The Application of CRISPR Technology in Tumor-Targeted

Abstract

This article gave an overview for CRISPR-Cas9 technology use and advancement in precise cancer treatment. As the burden of cancer worldwide continues to increase, traditional therapies is plagued by devastating side effects because of their non-cell specificity, and molecularly targeted therapies have the disadvantage of drug resistance and limited application, which cannot adapt to the needs of clinical treatment. In a recent development, the innovative gene-editing tool known as CRISPR has demonstrated great potential in the field of cancer treatment.
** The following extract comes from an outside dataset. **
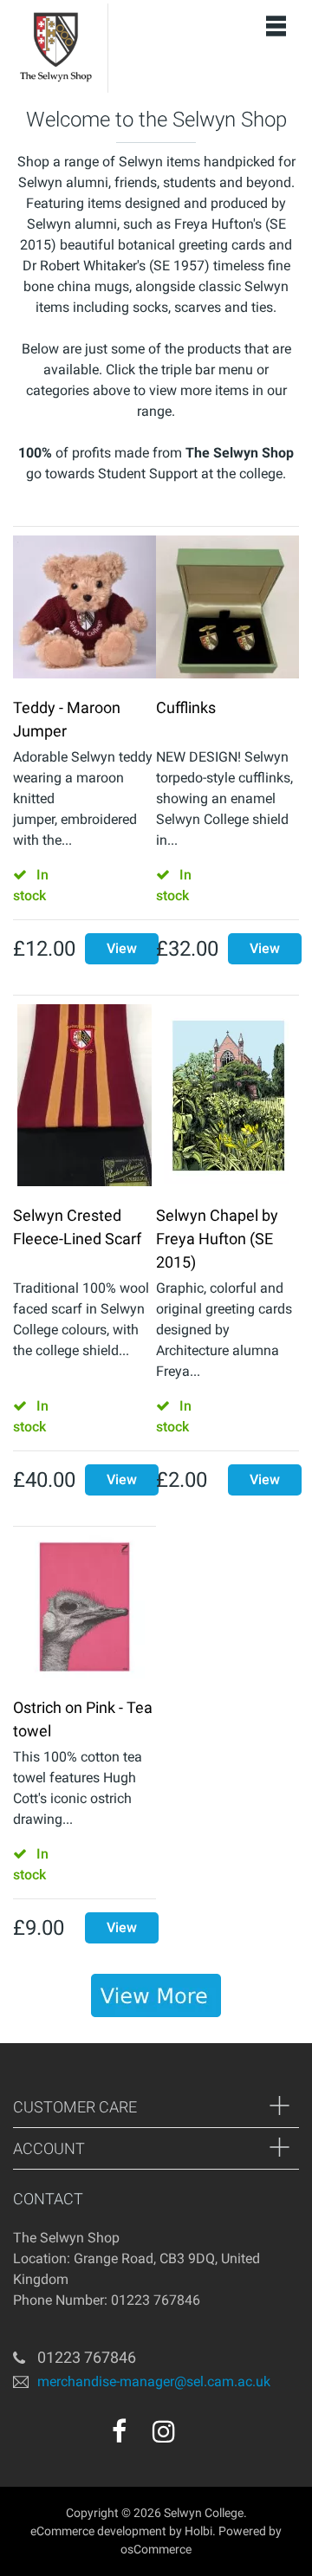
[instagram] (164, 2431)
This study provides an in-depth examination of the mechanisms and potential uses of CRISPR in precision cancer therapy, including the editing of key genes, the rejuvenation of tumor suppressor genes, the modification of immune cells, and the discovery of new treatment targets. Clinical trials showed that CRISPR-modified T cells show tolerable safety profile and limited efficacy to selected patients with hematologic malignancies. The findings showed CRISPR holds the promise to circumvent the limitations of current therapies and deliver novel cancer therapy. Yet, the off-target effect, the inefficient delivery, and complexity of the tumor microenvironment are significant barriers for clinical application. Future work includes how to increase editing precision and safety, adapt it to other tumor types, as well as combination strategy with other therapeutic approaches to elevate its clinical application towards precision oncology.